Just the stats: The science of video engagement
Clearly, video education works. But where are the numbers coming from, and what makes us feel so confident?
As it turns out, there is a whole lot of data that explains the year-over-year increase in video education. Video engagement is analysed religiously by industry sites like ReelSEO and Wistia, and big players like YouTube aren’t exactly shy about sharing. Visible measures produced an excellent overview video on the state of online video that takes some of the more salient data points and throws them together, but we really should be paying more attention to the details.
What Does Video Engagement Look Like?
Before we talk about video education, though, we need to talk about video engagement.

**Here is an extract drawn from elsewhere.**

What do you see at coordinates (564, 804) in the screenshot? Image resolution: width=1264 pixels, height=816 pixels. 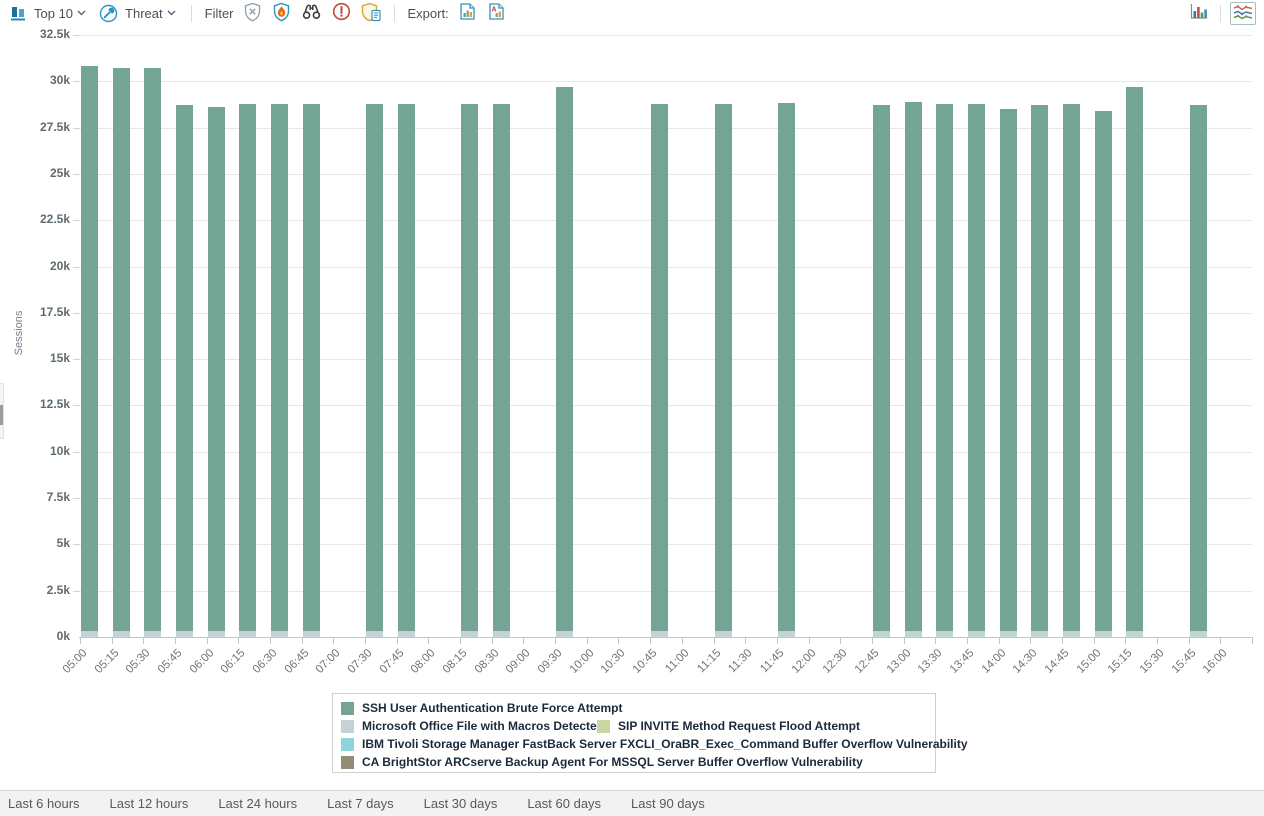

One oft-quoted statistic is that viewer engagement has to happen within the first 10 seconds of watching a video. This little nugget of wisdom has been corroborated by the National Centre for Biotechnology, which reports that the average attention span in 2013 was 9 seconds, one second less than the attention span of a goldfish.
Wistia provided this helpful video analytics chart, which was synthesized from years of video analytics:
As you can see, the longer a video drags on, the lower its retention, which is expected. Yet videos under 1 minute enjoy 80% viewer retention up to the 30-second mark, while videos 2-3 minutes in length still enjoy 60% retention. 5-10 minute videos [which is just about the cutoff for video marketing purposes] still see over 50% viewer retention halfway through.
In other words, your viewers base how much of your video they watch on how long they think it will take them to get the gist of it. 100% viewer retention is not the goal. The goal is engagement from your target viewer.
The Who and What of Video Education
Diode Digital found that video is 600% more effective at product education than print and direct mail combined. They also found that, before reading any text, 60% of website visitors will watch a video if available.
Viewers remember videos better, too. Online Publishers Association observed that 80% of viewers recall a video they have seen in the past 30 days. 26% of viewers then look for more info about the subject, 22% visit the website and 12% make the purchase.
Workers prefer watching video, too. Specifically, 59% prefer video over text [WeCapture] and 65% navigate over to a website after viewing a related video.
None of this is really surprising when you take into account that one minute of video is worth 1.8 million words [Forrester Research]. Content education is the art of doing more with less, and there’s no question that video does this superbly.